Moreover, I also saw that in corporations, the best managers were often given car plans or company cars. Of course, I wanted to be the best. So, from thereon, I dreamt of getting my own car (one that looked good).
More than once I thought, “Hey, I’m not really happy! The work is getting repetitive, and I can’t wait for the week to end.” And when I asked around, everyone else felt the same way.
So, from thereon, I thought, “That’s life.” And then I just forced myself to chug along, day after day after day after day after day.
Then, one day, I was the Head of HR for an entire firm. My salary was higher so naturally, I quickly got a loan to purchase the car that I wanted (which I eventually loathed because it was such a gas-guzzler). The monthly loan payments were debilitating, and in truth, I realized I could have used the money for more important stuff. But hey, who cares? I had my car, right?!
Then, after some time, I became confused. Wait, so what was left to dream of?
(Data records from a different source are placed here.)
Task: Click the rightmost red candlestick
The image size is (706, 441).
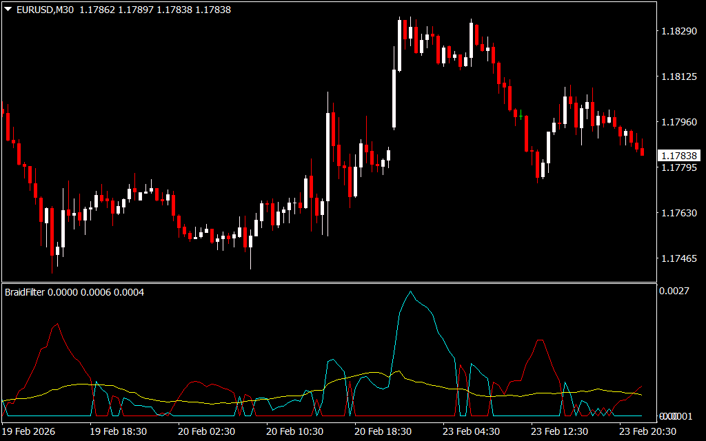Action: pos(643,152)
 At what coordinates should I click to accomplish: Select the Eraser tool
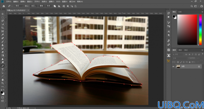[3, 52]
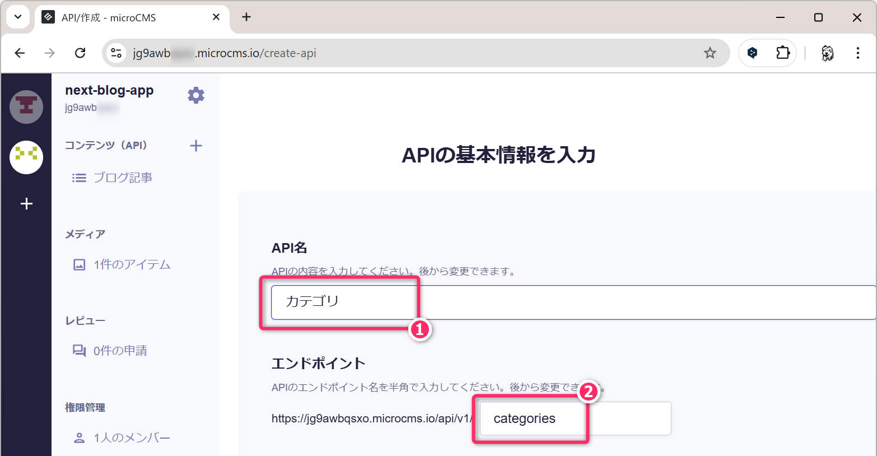The image size is (877, 456).
Task: Open the Chrome profile avatar
Action: 827,53
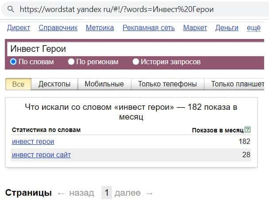Focus the browser URL address bar
The image size is (269, 213).
[x=133, y=9]
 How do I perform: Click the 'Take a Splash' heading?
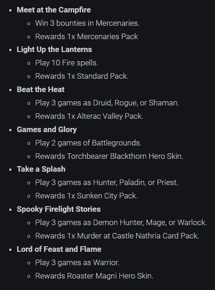[41, 169]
I didn’t dare to dream of being a CEO. Owning a firm was even more laughable.
So, I instead “dreamt” of just getting a higher salary, year after year. Maybe get a job outside of the country? That’s it. I figured, nothing wrong with that right? Everyone I talked to dreamt of the same thing, and talked about the same thing.
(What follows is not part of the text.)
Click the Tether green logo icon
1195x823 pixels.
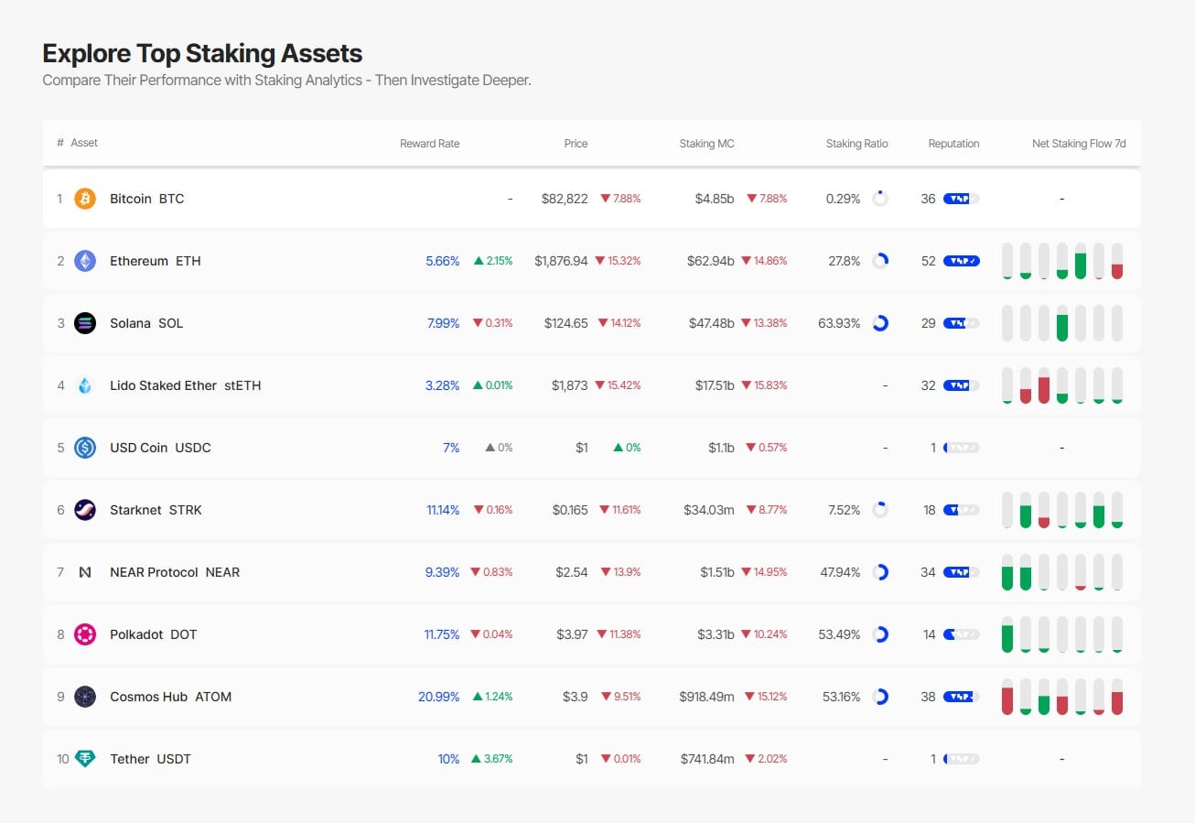pyautogui.click(x=85, y=759)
In around a decade’s time, society and corporate life had subtly diminished my dreams from “owning a firm” into “receiving a higher salary next year” and “owning my dream car.” At one point, these two were my professional dreams. DREAMS.
My friends, our dreams should be saved for bigger, much more meaningful things. God placed us on this earth for far greater things than a nice car and nice pay. Our dreams fuel our hopes, which in turn, fuel our souls. We should take great care of our dreams.
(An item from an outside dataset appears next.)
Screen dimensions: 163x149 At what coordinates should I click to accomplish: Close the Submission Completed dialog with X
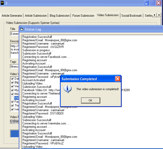tap(118, 79)
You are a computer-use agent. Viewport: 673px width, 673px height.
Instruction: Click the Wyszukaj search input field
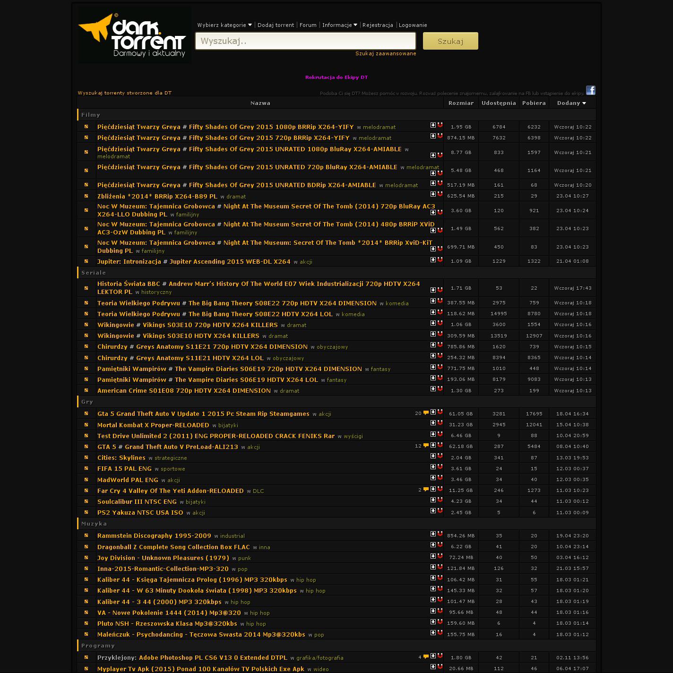[305, 41]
Work is such an important part of our lives. It is where MOST of our waking hours are spent. A person who feels broken about “just working” is simply a broken person.
When I took stock of where I was and made a conscious decision to pursue my younger, more childlike dreams, I noticed something very different.
My dreams grew.
My initial dream was to just earn enough to get out of the corporate setting, and I did (with a great leap). Then I thought, we could grow this baby into an industry leader. We did. Then I figured, I could use the experience to create more startups. I did. Then, I wanted to use everything I learned to help people create more startups. This is my passion and my dream now, and it excites and burns within me fiercely. I would do this for free. And when I think of it, it’s an aspiration worth being called a dream.
Are your dreams getting less and less worthy of being called a “dream”? Are you a victim of the Diminishing Dreams Syndrome? If you are, then this recognition alone can prove to be a monumental asset. Get out of this downward spiral, fast.
It might be good to take a long leave. Retreat. It might be tough to see the forest from the trees, so take a step back first. Take a good, hard look at who you are and what is meaningful to you. Pray. Consider. Be open.
Then ask yourself this question: what do you REALLY want to do?